■ Work item ■
Using the records below, transcribe exactly only the lines from the one with "Task: Select the Shape tool" through the end, both included, and drop every picture.

*** Task input

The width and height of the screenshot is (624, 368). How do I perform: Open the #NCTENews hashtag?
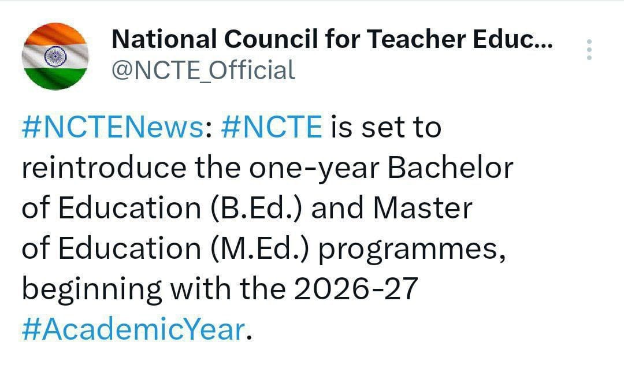[113, 127]
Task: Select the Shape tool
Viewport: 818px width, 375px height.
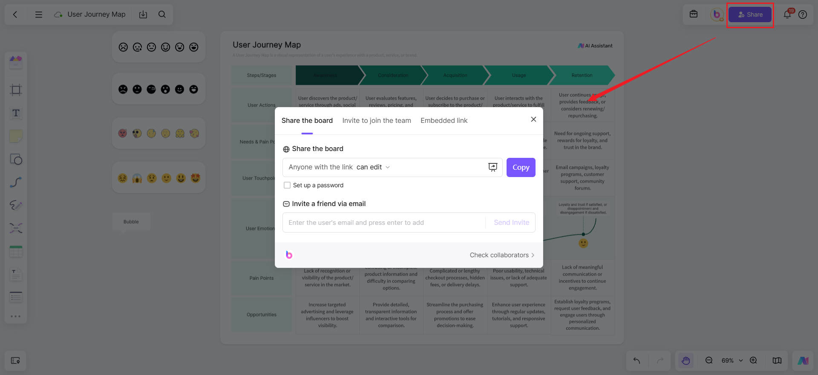Action: tap(16, 159)
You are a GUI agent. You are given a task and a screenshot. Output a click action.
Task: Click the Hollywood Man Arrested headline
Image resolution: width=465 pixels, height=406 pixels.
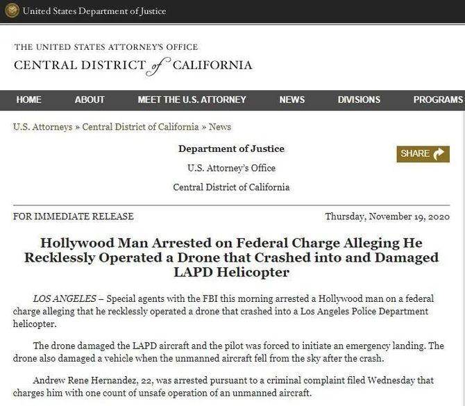231,257
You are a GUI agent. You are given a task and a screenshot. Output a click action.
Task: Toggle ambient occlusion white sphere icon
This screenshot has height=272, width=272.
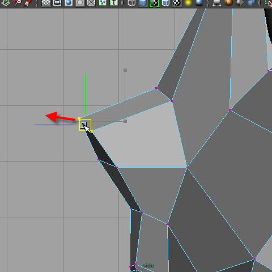[x=216, y=3]
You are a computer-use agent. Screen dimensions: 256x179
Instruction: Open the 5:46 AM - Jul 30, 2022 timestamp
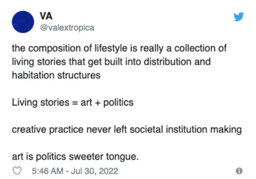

******

■ Answer space ■
Task: Select the Shape tool
Viewport: 818px width, 375px height.
Action: tap(16, 159)
You are a GUI agent. You are given a task and a screenshot. Output a click action.
Task: Click the Hollywood Man Arrested headline
Image resolution: width=465 pixels, height=406 pixels.
231,257
You are a GUI agent. You are given a task and a screenshot. Output a click action.
Task: Toggle ambient occlusion white sphere icon
This screenshot has height=272, width=272.
[x=216, y=3]
You are a computer-use agent. Screen dimensions: 256x179
Instruction: Open the 5:46 AM - Jul 30, 2022 timestamp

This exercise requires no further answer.